« Je fais pousser des fleurs qui ne poussent nulle part ailleurs » confiait Anna Zemà nkovà alors qu’amputée des jambes, elle était condamnée à la contemplation et à la création immobile de ses floraisons mentales.
De la faiblesse, la force
Née en 1908 en Moravie (aujourd’hui République tchèque), Anna Zemà nkovà connaît deux guerres mondiales, puis la maladie : en 1950, on doit l’amputer de ses jambes. Alitée, minée par la dépression, elle suit à sa fenêtre la naissance de chaque jour nouveau, le moment où les pâles couleurs de l’aube éclaircissent le tissu de la nuit. Quelques années plus tard, ces moments seront sa « transe », le moment de création où elle sent des courants magnétiques, qui inspirent ses figures florales, courbes, exubérantes, remplies de sucs et de graines.
Comme Frida Kahlo, c’est de son immobilité forcée et de sa maladie que l’artiste tire sa plus grande vitalité, une autre manière de voir le monde et de le représenter. Sa végétation, sans racines, hors-sol, est tirée d’elle-même, univers créé parallèle au réel.
Hortus Deliciarum
Comment tant de vie, tant de couleur, peut naître de la rumination de si sombres évènements ? C’est le mystère de l’art, de la sublimation du réel, qu’Anna Zemà nkovà fait éclore dans ses mystérieux végétaux au stylo bille et pastel.

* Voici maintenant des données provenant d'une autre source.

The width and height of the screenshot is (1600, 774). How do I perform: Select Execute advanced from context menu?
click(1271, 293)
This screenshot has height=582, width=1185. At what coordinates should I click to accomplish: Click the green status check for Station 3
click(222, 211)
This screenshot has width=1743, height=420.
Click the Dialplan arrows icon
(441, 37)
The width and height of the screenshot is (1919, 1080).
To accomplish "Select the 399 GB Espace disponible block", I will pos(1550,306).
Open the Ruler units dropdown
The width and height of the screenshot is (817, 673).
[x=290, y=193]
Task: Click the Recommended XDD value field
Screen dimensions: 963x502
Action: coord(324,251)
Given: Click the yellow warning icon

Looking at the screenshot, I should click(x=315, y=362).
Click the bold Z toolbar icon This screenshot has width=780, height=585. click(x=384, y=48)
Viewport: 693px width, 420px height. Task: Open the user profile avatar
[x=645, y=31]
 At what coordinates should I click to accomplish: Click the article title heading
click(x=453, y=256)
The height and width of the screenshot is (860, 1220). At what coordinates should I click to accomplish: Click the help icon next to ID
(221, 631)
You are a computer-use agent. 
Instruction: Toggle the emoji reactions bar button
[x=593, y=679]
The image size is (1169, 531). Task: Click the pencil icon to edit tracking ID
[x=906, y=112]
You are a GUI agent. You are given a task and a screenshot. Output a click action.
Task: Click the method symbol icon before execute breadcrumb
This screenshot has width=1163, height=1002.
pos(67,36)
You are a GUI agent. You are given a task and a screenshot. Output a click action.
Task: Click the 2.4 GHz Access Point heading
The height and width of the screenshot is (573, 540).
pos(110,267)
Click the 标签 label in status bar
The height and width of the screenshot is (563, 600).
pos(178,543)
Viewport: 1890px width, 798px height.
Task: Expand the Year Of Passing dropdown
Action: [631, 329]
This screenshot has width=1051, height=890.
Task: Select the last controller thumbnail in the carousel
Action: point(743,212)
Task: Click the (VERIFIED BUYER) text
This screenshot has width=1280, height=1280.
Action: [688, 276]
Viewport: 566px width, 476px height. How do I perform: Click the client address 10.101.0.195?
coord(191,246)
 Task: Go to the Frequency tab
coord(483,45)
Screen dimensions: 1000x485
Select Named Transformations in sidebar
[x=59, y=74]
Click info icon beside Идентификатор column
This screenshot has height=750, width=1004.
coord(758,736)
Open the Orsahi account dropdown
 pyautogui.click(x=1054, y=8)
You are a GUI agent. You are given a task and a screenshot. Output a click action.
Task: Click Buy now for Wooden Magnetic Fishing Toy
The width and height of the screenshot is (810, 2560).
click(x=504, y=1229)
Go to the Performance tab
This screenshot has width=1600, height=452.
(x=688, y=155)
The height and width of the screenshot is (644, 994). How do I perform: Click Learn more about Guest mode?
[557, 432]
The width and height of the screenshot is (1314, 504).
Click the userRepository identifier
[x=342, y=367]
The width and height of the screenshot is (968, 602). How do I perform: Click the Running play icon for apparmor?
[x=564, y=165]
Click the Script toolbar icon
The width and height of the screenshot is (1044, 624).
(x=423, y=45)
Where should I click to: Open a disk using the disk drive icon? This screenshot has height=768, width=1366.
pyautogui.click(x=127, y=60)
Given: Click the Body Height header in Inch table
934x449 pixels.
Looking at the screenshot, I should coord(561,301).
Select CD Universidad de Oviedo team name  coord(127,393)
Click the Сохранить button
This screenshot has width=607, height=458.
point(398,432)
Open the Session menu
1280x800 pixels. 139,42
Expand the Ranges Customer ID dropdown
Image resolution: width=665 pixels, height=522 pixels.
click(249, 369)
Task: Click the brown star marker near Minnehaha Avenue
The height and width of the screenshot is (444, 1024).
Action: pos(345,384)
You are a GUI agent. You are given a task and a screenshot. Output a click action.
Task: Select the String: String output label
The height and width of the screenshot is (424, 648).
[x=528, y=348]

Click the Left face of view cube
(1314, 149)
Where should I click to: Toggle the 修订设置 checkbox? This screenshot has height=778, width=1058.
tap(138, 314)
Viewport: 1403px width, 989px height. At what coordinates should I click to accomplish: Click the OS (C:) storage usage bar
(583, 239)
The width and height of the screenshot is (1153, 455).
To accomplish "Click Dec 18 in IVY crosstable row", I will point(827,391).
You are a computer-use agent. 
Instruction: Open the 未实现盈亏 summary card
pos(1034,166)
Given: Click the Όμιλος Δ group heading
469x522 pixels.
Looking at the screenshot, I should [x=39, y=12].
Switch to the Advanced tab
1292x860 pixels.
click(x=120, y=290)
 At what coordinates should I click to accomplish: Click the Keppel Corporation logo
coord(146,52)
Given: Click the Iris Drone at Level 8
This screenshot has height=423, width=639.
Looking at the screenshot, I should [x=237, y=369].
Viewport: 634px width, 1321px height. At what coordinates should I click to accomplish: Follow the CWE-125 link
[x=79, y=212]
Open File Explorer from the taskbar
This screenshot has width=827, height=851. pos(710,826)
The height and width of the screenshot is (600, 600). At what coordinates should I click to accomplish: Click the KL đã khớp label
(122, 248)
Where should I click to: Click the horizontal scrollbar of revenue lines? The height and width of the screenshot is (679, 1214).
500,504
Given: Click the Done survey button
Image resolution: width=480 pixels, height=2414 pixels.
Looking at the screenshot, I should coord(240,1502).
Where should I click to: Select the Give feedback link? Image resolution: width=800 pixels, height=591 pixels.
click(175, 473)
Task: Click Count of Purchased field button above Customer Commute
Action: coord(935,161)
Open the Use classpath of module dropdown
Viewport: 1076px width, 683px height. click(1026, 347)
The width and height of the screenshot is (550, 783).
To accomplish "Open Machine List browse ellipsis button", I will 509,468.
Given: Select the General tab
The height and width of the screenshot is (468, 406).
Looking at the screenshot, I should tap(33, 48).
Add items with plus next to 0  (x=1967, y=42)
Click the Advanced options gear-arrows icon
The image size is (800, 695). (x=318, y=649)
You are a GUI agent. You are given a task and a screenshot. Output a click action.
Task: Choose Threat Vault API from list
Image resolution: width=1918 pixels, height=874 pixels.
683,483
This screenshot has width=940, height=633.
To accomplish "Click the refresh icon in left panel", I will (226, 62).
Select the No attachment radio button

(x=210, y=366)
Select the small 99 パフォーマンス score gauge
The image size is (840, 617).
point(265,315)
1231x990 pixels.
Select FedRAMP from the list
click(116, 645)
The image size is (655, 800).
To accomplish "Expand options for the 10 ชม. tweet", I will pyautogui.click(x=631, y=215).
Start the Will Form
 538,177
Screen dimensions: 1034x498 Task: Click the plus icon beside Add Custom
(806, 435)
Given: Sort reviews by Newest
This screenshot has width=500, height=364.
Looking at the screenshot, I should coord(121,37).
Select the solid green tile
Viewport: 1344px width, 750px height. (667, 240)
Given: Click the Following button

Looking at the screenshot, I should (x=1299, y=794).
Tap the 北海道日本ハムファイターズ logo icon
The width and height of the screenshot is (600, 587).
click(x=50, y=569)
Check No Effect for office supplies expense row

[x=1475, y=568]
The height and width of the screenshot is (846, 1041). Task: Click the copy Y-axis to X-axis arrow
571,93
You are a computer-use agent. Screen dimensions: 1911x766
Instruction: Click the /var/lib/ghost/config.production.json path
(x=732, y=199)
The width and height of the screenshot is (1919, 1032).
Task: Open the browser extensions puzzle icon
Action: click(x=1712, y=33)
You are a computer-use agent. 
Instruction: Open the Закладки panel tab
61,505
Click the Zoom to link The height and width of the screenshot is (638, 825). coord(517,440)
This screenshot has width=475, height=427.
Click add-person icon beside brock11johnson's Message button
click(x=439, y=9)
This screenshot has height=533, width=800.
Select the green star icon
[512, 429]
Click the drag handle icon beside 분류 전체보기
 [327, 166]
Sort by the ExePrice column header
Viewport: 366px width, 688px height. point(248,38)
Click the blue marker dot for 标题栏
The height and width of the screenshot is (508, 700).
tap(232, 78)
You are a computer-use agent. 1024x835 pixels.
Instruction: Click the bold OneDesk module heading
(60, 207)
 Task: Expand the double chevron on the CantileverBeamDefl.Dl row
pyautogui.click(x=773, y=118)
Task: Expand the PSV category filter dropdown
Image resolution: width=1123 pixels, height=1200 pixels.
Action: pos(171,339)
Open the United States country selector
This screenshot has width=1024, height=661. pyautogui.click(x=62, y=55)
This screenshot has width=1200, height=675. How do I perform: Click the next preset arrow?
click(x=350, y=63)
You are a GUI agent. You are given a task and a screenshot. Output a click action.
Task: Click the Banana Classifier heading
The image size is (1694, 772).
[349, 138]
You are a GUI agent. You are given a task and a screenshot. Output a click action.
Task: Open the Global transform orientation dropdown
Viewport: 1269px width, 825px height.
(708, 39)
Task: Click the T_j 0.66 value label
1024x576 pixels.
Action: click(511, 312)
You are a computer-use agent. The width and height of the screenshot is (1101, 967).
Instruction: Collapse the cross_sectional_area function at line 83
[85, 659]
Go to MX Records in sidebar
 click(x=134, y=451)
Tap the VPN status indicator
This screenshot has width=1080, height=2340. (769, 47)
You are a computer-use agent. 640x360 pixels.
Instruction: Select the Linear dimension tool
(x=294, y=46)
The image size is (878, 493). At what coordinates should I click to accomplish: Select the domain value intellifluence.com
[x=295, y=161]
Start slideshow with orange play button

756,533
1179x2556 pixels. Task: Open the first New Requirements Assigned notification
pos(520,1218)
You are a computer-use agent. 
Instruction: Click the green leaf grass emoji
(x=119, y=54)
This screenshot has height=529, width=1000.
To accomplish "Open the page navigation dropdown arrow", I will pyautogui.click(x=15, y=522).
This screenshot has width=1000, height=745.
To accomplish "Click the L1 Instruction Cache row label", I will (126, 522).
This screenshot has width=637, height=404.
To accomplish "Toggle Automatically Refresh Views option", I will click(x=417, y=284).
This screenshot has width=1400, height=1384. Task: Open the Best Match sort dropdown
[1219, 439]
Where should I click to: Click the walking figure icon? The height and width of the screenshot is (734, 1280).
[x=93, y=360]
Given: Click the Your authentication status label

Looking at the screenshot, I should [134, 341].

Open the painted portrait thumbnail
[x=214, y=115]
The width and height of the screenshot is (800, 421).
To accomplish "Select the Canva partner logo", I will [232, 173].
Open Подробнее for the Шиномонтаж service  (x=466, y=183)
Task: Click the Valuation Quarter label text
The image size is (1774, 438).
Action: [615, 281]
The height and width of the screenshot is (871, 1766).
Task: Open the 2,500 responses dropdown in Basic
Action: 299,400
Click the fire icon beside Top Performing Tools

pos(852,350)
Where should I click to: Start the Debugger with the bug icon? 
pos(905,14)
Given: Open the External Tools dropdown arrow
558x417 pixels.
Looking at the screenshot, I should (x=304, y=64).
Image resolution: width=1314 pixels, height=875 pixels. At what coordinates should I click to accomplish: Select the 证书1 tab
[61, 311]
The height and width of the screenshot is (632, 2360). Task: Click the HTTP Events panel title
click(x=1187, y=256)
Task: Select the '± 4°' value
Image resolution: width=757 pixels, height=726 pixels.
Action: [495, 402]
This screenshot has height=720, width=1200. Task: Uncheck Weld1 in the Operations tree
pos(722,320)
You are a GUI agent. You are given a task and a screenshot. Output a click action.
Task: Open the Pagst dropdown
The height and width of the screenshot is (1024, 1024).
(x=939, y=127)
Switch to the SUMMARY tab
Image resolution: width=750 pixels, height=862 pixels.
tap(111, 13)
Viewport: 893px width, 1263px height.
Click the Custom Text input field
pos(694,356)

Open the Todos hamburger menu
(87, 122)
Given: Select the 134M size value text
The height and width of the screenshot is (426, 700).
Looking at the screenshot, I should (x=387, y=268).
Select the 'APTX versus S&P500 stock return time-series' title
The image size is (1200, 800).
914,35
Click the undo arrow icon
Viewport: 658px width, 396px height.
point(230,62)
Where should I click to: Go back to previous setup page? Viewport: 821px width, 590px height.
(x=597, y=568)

On s’y promène entre des tiges élancées comme des flammes, pourvues de graines qui sont peut-être aussi des tentacules, on y trouve la douceur des feuilles en volutes, aux couleurs tendres, et des motifs aquatiques, aussi finement tissés que les ridules sur la surface de l’eau, où flottent de délicats nénuphars.
Il y a là une nouvelle biologie à inventer : celle qui fait naître d’une psyché torturée, remuée par le soc de la guerre et de la maladie, des fleurs épanouies, sans racines, étranges et pourtant possibles.